I am just so conflicted right now and I really needed to write this all down. I cant believe anything this guy says. 5 months of separation, and suddenly this now.... I dont know what to believe. Honestly I don't even want to talk to him. I want to finish school and finish growing into the person I want to be..I have the best grades in my class, a 97% average. I am proud of myself for going from wanting to kill myself to getting my life back together and being successful. I am so scared he is going to drag me down to where I was before. 

I feel bad his life is so screwed up and mine is going good.
I would never acknowledge it in public but everyone knows I am way to good for this man. 

The problem is, I still have feelings for him. I don't know what to say to him.


----------



## Jellybeans (Mar 8, 2011)

Why did you split up in the first place? And why does he after 2 years NOW want to reconcile???
_Posted via Mobile Device_


----------



## paperclip (Feb 24, 2011)

My only advise to to proceed with caution.... 

Does he only want you because he can see the positive changes you've made in your life???


----------



## caughtdreaming (May 30, 2011)

Jellybeans said:


> Why did you split up in the first place? And why does he after 2 years NOW want to reconcile???
> _Posted via Mobile Device_


2 years? No, I would be laughing if that were the case. 
5 Months.


----------



## Catherine602 (Oct 14, 2010)

He hit rock bottom and is now seeing that he had everything he went out looking for right in front of him. 

Sounds like you have come a long way in a short period of time. You have not yet finished your self improvement and it is not consolidated enough to withstand getting back into dagerous territory. Your husband is looking for someone to lean on now.

It is tempting to take him back but I think you will regret that decision were you to do it now. He has not yet resolved to solve his problems on his own as you have. You can't carry him, he must carry himself. He is a mess and wants to lean on you. 

You are still second best to him, you will know when he really considers you a top priority when he presents himself as a strong man to you and not a holy mess. You feel the pull to him because he was like a drug in good times and you are going backing looking for a hit. You need to break the ties with him now, go dark so you are not pulled into his mess. He has been using you for support for 5 months keeping you in his back pocket in case he needed someplace to go. 

You don't sound like 2nd best so stop letting this 2nd rate man have you on standby. He made his choices now he will have to fix them without your support then he will really know what he gave up. Too bad for him. Try and move on be one the person you are on your way to being. Don't look back, remember the pain he cause and turn away and keep walking. Get a totally new life friends and interest and have fun. Let him learn the value of a good woman by your absence.
_Posted via Mobile Device_


----------



## acsanny (Oct 25, 2011)

don't look back anyways


----------



## Separated79 (May 28, 2011)

Things really happen when you stop trying and 
it happen when you least expect it...



Carry On whatever you are doing right now...
It just proves that you are going the right way and doing good...
as for your feelings about your husband...

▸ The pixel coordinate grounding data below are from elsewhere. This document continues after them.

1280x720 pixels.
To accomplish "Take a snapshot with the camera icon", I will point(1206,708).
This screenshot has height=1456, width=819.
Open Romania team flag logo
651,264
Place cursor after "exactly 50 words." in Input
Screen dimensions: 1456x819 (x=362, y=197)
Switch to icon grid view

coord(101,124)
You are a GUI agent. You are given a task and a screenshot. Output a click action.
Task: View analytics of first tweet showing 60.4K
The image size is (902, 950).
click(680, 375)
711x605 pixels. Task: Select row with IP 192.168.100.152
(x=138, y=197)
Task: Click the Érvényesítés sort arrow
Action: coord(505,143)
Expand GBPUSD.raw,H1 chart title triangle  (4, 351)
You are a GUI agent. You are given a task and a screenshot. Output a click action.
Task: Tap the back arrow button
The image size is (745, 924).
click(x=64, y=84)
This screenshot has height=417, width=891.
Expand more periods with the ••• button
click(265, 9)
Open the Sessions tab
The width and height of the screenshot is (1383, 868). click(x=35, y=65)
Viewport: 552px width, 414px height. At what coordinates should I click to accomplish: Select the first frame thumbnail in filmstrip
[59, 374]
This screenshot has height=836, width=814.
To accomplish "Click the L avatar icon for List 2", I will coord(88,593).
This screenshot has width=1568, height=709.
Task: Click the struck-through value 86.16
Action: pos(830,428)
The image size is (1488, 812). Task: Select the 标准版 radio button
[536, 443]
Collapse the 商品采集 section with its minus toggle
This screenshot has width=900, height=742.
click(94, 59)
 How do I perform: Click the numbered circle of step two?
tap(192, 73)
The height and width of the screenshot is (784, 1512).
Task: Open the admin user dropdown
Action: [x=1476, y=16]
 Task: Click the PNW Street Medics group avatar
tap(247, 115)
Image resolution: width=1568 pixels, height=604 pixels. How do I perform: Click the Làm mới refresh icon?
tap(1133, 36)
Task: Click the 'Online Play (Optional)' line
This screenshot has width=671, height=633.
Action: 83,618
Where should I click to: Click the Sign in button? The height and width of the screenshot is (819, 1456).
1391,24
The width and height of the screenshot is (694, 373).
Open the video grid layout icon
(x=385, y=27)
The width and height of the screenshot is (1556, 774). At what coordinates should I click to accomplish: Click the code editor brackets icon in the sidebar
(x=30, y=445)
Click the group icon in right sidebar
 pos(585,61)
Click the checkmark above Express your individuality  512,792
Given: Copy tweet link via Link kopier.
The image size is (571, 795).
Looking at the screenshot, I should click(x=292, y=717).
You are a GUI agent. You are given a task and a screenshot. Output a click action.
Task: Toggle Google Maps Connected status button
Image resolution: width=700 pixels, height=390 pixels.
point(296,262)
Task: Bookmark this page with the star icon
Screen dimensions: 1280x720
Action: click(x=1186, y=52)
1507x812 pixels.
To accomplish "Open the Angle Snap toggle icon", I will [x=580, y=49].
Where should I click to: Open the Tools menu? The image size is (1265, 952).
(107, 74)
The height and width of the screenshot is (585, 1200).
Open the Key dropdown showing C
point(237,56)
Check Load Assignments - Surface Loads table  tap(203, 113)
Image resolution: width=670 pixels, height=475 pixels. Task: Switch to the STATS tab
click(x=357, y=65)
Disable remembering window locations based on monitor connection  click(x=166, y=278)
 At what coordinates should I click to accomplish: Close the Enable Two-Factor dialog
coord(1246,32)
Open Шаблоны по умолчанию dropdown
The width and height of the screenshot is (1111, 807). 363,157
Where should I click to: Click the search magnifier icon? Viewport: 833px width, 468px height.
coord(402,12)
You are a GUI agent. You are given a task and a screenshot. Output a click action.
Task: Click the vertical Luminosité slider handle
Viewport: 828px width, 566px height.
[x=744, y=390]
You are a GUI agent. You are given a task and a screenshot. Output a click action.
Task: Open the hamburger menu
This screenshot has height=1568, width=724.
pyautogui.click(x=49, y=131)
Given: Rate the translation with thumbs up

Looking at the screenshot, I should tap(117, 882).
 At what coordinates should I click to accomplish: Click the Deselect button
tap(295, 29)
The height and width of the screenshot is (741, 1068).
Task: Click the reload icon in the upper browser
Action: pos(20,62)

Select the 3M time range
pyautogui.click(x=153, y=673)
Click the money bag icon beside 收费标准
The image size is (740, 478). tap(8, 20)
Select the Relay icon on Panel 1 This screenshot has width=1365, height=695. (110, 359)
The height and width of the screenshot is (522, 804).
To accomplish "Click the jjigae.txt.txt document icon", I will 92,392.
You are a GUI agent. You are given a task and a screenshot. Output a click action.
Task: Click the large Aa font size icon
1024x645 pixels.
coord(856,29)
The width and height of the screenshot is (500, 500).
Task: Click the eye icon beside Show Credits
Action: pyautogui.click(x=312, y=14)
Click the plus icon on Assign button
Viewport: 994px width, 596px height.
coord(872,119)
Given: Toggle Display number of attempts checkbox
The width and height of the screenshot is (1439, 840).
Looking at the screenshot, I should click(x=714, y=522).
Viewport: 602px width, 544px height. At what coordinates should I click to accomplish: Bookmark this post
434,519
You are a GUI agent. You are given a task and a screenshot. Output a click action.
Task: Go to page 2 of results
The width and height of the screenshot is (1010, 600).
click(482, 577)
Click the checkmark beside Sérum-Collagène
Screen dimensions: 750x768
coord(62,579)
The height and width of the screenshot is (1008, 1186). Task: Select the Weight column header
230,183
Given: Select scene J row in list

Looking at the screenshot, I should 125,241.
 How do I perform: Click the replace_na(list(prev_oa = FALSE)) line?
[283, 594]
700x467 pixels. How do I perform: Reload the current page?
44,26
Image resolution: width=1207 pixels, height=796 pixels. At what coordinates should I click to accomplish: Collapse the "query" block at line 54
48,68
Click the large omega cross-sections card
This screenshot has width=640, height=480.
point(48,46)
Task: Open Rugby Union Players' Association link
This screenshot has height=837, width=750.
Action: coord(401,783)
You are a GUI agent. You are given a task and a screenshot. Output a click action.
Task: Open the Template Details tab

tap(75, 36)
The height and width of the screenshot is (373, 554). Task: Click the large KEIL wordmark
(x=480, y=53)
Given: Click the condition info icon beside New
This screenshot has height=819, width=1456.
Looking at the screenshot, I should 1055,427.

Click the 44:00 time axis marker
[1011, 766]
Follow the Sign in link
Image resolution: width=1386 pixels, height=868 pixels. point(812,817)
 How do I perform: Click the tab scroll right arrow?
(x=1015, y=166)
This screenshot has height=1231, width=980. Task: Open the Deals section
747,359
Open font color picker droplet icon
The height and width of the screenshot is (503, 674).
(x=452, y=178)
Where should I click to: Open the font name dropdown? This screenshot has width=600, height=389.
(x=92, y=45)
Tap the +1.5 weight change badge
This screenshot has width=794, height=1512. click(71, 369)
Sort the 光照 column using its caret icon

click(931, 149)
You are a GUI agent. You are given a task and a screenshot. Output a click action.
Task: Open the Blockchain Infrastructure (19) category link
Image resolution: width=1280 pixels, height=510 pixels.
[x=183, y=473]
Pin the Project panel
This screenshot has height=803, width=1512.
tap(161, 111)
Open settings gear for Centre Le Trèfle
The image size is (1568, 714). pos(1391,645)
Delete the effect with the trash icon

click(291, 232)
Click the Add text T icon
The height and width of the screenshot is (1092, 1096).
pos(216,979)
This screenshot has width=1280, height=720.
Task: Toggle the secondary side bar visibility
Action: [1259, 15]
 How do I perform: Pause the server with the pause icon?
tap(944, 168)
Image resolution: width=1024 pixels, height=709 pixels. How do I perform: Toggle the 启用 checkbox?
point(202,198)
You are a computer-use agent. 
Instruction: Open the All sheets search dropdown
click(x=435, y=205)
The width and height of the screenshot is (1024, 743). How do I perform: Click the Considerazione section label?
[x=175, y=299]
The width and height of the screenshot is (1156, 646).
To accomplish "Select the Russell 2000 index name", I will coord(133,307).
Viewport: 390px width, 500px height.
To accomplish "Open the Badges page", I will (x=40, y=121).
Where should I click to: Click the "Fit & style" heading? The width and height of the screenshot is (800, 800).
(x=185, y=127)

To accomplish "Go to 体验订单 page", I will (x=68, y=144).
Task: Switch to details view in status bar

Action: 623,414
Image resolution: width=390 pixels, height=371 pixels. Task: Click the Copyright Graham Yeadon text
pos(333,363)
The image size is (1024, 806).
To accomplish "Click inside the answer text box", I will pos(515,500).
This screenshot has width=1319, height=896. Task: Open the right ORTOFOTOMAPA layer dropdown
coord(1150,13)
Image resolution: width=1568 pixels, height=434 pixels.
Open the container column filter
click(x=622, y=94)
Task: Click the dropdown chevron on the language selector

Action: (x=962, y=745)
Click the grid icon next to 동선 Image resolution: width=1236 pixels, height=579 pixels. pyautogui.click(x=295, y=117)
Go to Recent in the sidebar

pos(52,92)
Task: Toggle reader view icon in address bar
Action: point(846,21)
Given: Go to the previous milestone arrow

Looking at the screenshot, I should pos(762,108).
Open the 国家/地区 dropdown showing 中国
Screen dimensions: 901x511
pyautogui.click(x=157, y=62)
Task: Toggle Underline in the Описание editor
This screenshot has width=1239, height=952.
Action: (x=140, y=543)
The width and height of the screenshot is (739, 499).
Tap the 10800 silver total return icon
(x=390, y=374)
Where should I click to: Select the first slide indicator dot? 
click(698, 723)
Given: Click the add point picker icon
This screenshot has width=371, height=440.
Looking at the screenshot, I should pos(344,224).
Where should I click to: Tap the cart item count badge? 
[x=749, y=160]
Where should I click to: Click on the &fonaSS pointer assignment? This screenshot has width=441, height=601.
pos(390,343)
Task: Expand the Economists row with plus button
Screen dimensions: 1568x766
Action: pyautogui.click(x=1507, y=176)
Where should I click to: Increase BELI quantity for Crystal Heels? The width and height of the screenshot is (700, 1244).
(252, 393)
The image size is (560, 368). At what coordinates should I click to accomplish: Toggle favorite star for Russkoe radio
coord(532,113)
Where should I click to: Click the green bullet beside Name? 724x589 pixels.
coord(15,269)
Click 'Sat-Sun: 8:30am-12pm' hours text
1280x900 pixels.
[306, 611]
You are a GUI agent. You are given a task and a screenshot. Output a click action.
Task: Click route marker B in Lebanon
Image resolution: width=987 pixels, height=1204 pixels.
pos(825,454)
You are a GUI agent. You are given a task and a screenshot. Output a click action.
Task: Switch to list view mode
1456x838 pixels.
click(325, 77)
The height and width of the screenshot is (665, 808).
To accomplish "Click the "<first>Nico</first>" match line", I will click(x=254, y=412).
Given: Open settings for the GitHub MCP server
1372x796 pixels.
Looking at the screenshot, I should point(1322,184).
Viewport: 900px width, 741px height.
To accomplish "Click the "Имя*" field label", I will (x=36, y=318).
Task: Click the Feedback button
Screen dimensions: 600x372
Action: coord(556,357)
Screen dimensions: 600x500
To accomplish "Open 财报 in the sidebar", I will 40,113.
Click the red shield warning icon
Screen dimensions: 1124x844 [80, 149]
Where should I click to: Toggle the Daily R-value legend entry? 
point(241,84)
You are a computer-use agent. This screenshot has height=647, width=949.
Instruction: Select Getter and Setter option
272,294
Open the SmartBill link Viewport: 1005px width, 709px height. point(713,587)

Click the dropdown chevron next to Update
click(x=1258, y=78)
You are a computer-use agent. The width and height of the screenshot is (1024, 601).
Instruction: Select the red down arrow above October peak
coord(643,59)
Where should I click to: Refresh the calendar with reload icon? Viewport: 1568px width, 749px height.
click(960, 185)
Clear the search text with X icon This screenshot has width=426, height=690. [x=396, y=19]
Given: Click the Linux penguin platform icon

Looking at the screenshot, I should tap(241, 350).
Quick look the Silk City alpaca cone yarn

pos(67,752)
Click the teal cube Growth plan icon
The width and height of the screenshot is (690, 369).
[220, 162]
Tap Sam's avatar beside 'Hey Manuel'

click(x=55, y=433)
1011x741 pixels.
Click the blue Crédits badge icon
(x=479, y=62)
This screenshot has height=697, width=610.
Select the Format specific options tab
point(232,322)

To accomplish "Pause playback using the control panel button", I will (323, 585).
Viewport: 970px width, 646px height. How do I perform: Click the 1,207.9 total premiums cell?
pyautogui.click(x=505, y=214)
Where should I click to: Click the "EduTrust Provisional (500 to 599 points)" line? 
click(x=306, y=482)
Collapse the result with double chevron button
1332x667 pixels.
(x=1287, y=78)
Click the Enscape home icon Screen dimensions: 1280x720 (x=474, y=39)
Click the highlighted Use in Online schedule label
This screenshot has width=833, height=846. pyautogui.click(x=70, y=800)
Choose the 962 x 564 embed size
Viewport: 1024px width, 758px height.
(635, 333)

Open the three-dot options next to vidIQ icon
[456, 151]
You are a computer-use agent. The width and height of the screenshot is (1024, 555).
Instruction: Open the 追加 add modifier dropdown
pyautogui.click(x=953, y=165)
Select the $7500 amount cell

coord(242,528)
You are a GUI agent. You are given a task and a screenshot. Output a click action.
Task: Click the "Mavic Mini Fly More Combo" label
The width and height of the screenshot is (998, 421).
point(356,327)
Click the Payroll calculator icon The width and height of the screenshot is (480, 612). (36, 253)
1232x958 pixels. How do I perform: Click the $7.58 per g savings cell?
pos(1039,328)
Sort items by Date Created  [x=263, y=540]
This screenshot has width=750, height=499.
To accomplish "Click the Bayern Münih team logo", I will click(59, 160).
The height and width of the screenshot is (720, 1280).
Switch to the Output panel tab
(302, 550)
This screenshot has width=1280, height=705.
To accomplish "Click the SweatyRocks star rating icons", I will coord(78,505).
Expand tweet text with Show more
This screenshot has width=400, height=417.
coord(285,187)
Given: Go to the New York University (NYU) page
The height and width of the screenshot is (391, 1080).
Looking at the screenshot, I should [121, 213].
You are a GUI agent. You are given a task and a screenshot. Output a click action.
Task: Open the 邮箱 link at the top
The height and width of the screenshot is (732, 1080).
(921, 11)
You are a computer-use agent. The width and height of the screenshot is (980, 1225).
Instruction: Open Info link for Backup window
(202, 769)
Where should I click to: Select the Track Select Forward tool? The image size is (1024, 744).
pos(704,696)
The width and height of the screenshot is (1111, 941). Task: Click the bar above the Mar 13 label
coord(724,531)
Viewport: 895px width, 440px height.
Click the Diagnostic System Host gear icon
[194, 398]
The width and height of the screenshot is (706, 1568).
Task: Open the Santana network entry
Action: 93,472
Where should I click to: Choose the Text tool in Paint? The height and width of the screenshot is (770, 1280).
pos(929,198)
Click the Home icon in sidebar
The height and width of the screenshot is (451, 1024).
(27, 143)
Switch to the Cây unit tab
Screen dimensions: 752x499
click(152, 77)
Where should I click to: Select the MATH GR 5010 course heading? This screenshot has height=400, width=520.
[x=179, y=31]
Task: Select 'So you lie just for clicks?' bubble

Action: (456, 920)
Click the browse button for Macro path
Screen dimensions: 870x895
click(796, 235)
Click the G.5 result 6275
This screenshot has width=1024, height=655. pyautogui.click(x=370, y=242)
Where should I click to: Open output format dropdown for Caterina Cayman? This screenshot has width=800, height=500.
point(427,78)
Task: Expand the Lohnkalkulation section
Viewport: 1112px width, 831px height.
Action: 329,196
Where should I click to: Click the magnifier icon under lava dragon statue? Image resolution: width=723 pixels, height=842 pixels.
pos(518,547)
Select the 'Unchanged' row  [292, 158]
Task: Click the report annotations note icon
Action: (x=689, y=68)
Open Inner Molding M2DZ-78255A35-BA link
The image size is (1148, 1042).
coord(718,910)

I guess you know what to do this time...


----------



## uhaul4mybaggage (Jul 20, 2010)

You already stated what you want. And you are right to want it. You want to keep strengthening yourself and becoming the person you want to be. You don't want to be the needy person you were with him. Listen to that voice. It's telling you good advice.

His alcoholism and the choices he has made are not your fault, so don't feel bad if you're on top and he has sunk. You can't save him. Only he can do that. Save yourself. 

Be really glad you don't have kids together. That would be much more tragic. 

Stay the course. If he cleans up, and becomes the kind of man you DO deserve, you can always change your mind later, if he continues to want that as well. If he doesn't , then you know you made the right choice anyway.


----------



## hesnothappy (Mar 5, 2011)

I think he might be in love with the old you and will not know how to really deal with the new you ;o) and the new him doesn't read like someone the new you would enjoy being with.

I may be wrong, it's happened a time or two before LOL


----------



## caughtdreaming (May 30, 2011)

Im at work so don't have time to reply to all your posts properly but frig he just pulled another head trip on me. 

I had 6 missed calls from him last night. He was annoyed I didnt answer and texted that I must have caller ID or asked if I wasn't getting his messages.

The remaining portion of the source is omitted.